YOUR TASK: Scan each line of the records for the word "header" and extract the ones that have it.

DATA SUPPLIED Start Marker

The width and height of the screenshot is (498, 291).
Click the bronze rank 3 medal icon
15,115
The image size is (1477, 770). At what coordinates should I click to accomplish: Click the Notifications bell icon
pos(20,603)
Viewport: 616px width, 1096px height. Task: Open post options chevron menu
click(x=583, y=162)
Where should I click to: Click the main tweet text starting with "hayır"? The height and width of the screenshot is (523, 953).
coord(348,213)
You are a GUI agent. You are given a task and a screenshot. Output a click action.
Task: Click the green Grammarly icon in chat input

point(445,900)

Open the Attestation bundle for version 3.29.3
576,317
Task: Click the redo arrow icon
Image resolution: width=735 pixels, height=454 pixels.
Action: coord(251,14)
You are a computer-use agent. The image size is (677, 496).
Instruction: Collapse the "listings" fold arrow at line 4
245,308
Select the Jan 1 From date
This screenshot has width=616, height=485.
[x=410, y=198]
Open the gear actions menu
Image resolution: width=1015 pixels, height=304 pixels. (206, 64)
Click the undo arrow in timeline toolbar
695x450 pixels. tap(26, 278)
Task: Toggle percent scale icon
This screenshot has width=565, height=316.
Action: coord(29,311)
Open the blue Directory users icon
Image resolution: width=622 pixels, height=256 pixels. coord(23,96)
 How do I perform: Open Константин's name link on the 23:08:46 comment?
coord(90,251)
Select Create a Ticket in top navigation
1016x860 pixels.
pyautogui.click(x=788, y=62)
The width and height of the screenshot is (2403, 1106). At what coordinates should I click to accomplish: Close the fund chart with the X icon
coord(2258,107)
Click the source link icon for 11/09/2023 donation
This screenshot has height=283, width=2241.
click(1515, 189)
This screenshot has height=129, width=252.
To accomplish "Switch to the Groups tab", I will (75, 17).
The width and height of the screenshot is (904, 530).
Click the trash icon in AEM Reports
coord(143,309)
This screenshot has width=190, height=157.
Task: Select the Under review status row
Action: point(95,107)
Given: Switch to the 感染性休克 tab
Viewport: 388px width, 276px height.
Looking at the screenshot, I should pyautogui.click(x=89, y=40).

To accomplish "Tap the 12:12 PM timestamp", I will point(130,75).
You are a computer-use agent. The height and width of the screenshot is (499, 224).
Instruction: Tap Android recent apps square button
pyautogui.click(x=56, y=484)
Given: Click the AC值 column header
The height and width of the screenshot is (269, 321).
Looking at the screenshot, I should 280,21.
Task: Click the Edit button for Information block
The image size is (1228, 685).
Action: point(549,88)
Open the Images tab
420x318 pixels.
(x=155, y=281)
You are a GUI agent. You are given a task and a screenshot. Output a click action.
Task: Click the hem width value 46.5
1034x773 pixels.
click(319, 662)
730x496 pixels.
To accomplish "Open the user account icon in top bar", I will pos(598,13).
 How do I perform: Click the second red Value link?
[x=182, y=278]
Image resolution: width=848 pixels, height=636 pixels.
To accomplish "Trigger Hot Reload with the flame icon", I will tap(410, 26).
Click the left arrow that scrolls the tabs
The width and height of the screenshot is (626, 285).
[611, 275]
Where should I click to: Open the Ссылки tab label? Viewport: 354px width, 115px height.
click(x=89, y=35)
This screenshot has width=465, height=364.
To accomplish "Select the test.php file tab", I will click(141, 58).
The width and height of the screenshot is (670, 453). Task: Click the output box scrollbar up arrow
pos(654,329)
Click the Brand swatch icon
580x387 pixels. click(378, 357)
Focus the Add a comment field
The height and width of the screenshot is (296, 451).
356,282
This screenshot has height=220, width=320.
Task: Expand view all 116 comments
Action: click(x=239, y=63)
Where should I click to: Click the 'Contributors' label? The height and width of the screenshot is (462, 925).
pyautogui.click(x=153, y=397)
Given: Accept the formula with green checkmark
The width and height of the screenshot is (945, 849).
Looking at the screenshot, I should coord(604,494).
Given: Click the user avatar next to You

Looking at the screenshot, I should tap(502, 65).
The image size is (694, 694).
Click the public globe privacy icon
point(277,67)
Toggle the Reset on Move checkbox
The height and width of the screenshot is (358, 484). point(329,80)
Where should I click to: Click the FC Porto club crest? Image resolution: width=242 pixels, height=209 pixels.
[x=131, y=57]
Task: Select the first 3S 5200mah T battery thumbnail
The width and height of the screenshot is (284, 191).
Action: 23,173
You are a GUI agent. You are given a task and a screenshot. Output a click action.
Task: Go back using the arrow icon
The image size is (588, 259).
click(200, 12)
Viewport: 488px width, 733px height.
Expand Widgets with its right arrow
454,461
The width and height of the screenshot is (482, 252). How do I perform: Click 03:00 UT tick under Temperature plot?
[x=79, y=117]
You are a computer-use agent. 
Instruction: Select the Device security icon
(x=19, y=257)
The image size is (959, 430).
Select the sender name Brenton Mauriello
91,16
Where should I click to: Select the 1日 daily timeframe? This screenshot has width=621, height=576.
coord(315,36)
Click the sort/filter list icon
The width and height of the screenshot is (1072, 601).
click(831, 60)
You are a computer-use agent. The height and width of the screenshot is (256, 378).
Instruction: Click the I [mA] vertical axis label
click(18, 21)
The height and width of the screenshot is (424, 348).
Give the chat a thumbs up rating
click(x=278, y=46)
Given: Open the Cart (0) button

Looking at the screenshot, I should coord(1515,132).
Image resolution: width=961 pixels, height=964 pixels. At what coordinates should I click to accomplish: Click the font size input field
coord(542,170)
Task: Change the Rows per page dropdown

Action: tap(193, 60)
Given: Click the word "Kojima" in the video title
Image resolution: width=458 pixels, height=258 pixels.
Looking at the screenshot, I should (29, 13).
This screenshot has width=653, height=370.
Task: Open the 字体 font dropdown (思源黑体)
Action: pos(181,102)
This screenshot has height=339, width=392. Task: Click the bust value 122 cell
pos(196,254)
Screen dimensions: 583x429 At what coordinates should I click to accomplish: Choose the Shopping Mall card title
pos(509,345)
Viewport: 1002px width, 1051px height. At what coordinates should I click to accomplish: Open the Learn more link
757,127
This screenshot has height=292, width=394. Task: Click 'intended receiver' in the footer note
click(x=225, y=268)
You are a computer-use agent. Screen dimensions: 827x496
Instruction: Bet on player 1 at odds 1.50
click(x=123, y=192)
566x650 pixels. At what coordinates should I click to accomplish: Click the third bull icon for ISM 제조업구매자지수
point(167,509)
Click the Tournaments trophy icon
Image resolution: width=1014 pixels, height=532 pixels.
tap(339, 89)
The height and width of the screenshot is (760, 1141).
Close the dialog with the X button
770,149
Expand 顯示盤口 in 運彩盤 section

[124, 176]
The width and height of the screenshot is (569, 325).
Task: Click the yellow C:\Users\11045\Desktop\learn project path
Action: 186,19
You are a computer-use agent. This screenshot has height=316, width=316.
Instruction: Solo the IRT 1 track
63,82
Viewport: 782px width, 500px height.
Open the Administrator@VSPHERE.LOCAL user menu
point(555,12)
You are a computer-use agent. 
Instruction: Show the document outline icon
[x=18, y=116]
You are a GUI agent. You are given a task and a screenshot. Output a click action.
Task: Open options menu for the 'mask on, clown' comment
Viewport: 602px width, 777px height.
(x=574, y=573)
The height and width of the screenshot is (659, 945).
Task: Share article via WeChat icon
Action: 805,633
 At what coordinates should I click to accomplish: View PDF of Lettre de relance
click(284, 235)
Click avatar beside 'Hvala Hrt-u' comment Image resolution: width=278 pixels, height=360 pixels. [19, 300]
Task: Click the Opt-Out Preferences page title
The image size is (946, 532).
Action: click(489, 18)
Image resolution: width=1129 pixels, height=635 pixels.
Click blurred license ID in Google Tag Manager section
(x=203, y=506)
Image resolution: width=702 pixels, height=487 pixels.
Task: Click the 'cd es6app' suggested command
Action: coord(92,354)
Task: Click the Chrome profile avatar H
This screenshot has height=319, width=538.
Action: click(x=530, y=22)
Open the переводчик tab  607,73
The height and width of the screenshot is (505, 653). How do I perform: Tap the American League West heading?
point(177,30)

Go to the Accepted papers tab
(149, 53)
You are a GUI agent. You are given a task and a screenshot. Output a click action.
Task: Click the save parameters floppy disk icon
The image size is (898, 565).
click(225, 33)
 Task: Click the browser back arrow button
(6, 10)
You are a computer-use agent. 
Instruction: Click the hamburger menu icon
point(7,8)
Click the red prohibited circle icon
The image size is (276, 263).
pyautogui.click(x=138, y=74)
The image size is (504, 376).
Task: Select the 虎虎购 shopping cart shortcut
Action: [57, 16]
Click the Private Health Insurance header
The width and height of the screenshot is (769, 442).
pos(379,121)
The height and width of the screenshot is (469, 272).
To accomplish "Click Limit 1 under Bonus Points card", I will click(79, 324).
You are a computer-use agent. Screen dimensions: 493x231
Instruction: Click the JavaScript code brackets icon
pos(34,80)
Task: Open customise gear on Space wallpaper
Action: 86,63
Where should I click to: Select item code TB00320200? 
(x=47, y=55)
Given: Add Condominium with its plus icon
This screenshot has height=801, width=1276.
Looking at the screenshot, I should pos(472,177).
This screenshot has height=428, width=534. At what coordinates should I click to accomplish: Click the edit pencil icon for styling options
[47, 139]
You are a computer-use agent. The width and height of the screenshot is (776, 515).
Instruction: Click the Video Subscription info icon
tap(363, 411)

DATA SUPPLIED End Marker

ANSWER TO THE PROBLEM:
Given: Click the AC值 column header
Click the Private Health Insurance header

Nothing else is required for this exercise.